Because of the shape and size of the solar system, the telemetry of the mission, and the niceties of radio-communication, NASA did not receive the information dump from the spacecraft until 00:53 GMT Wednesday which is uh…approximately right now! So I haven’t had any time to groom the Pluto data! Today’s post is thus more of a laurel. But the information does exist—the craft survived and completed its mission. We have a trove of knowledge about Pluto to help scientists understand the nature of the solar system—or to conceive of what kinds of new questions to ask about other planetary systems. Maybe I’ll be desperately writing another post tomorrow if scientists unexpectedly find canals on Pluto or discover that Nyx is really a giant egg or something, but most likely this data will take a long time to process and understand.

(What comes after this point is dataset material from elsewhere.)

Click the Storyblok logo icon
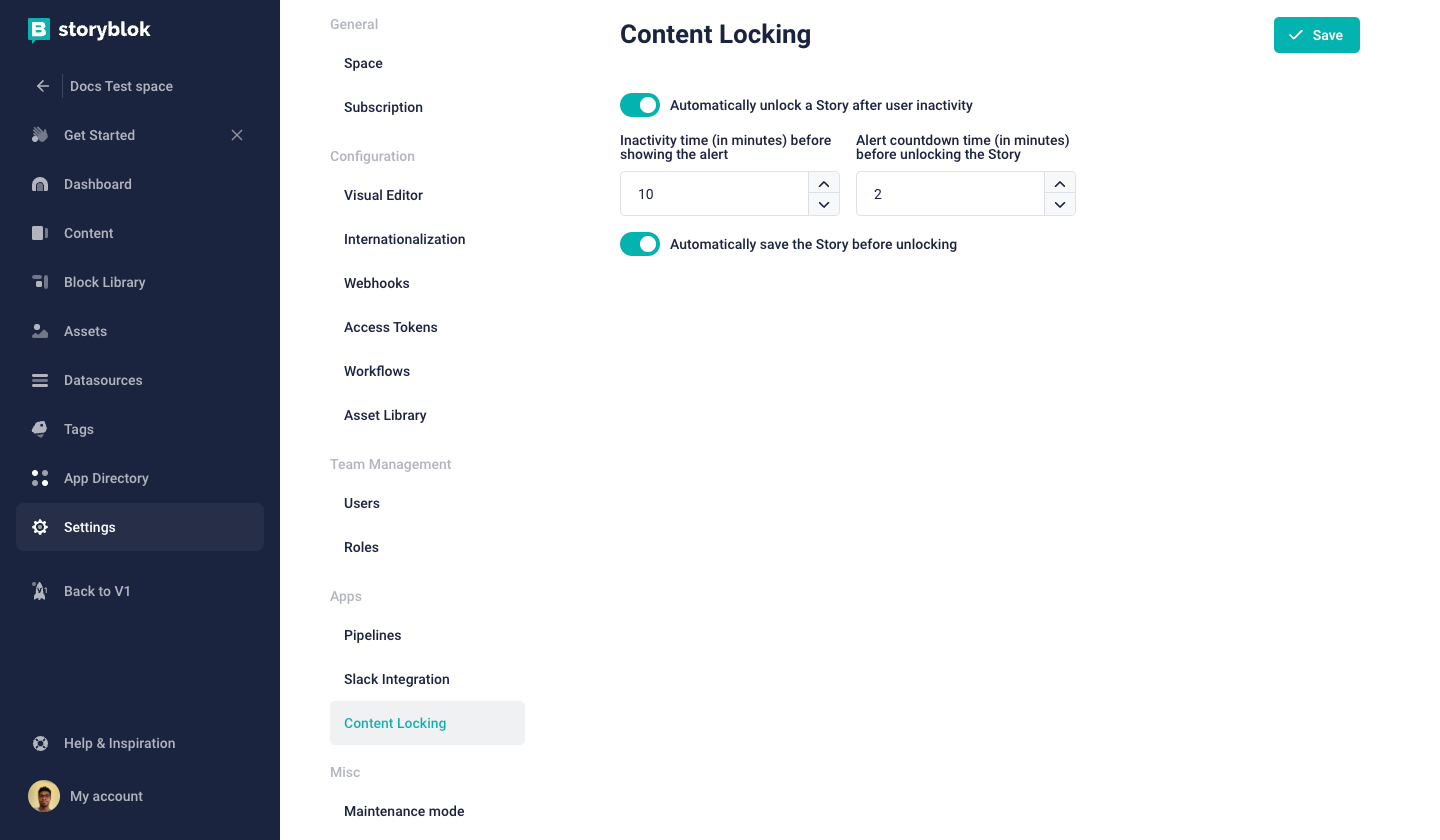This screenshot has height=840, width=1440. tap(39, 30)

Such is the nature of science (and most worthwhile pursuits). So what is the purpose of this post?
I have never been unduly upset about the designation “dwarf planet” for things like Pluto, Ceres, Eris, and Haumea. However I did grow up with “My very educated mother just served us nine pizzas” (a much snappier mnemonic than “My very educated mother just served us nothing”), and the idea of Pluto as the final planet still holds undeserved weight in my subconscious. I have thus been taking NASA’s self-congratulatory PR announcements seriously when they say “we complete the initial reconnaissance of the planets.” That sounds right to me. Humankind has gathered a great deal of information about the solar system. Now it is time to brainstorm some new objectives before the fickle public loses its interest and wanders off.

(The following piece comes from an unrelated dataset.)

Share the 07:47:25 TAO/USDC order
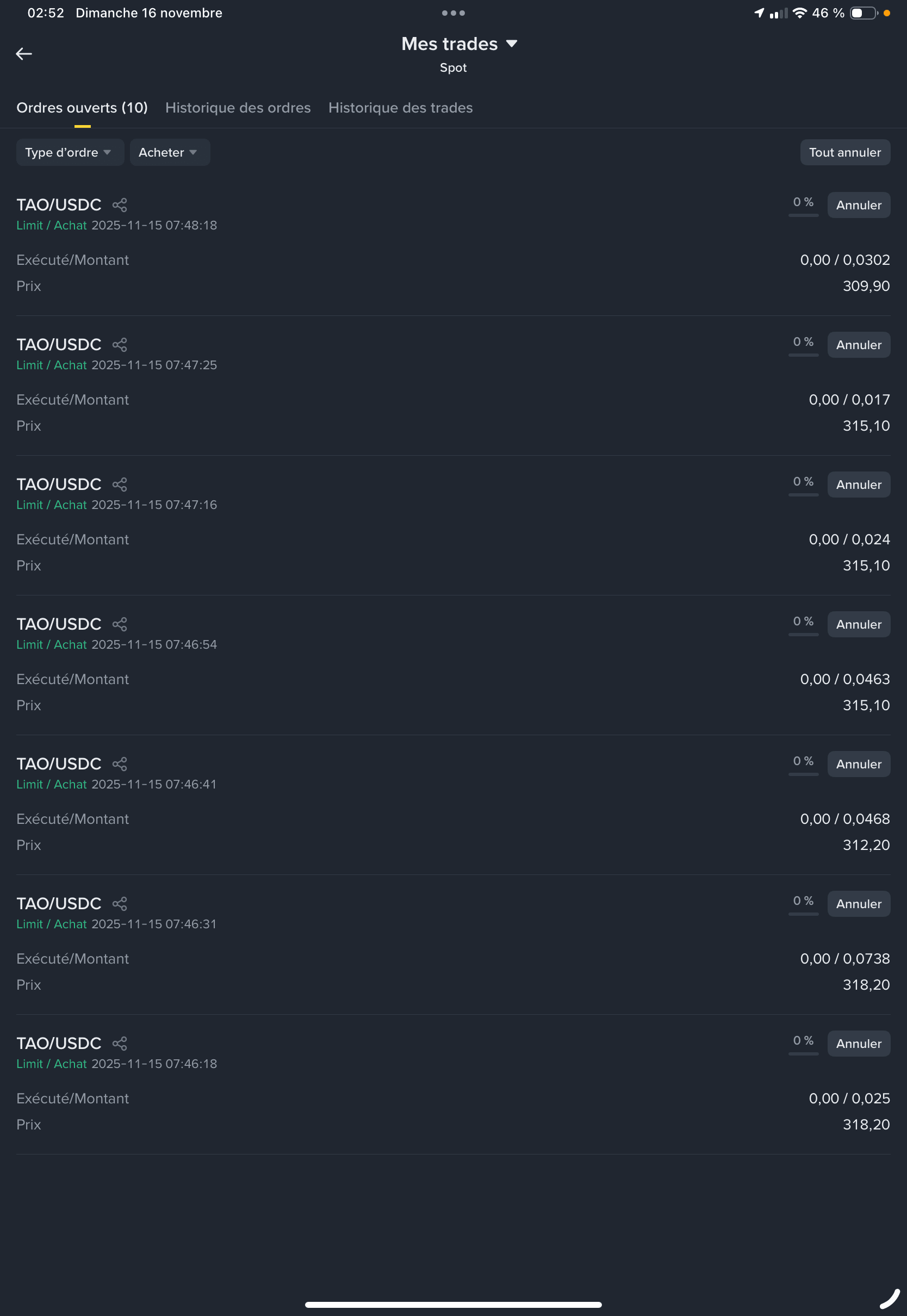907x1316 pixels. 119,345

There is a national consensus that we should be spending all of our money on expensive cell phones and vastly overpriced (yet disturbingly ineffectual) medical care. The space age is reckoned to be over—and space should now be left to the likes of Elon Musk and other James Bond villain-ish mega billionaires. I think this is wrong, wrong, wrong, wrong, ever so wrong. Now that we have some ideas about what is out there we should use our hard-won knowledge to do tremendous things! My favorite next step is an atmospheric mission to Venus. Let’s send some cool space blimps to sit in the high atmosphere of our sister planet and maybe launch some weird little drones and smaller balloons into the atmosphere. We could find out whether a floating colony is even feasible. Plus it would be like the Montgolfier brothers and the Wright brothers all over—on another world!
The idea of a human mission to Mars and a submarine mission to Europa also have great merit—but I see them as more difficult and with less practical purpose. What are your favorite ideas about what to do next? This seems like a good moment to at least talk about the direction we are headed, even as we sip champagne and dance joyously about what we have done.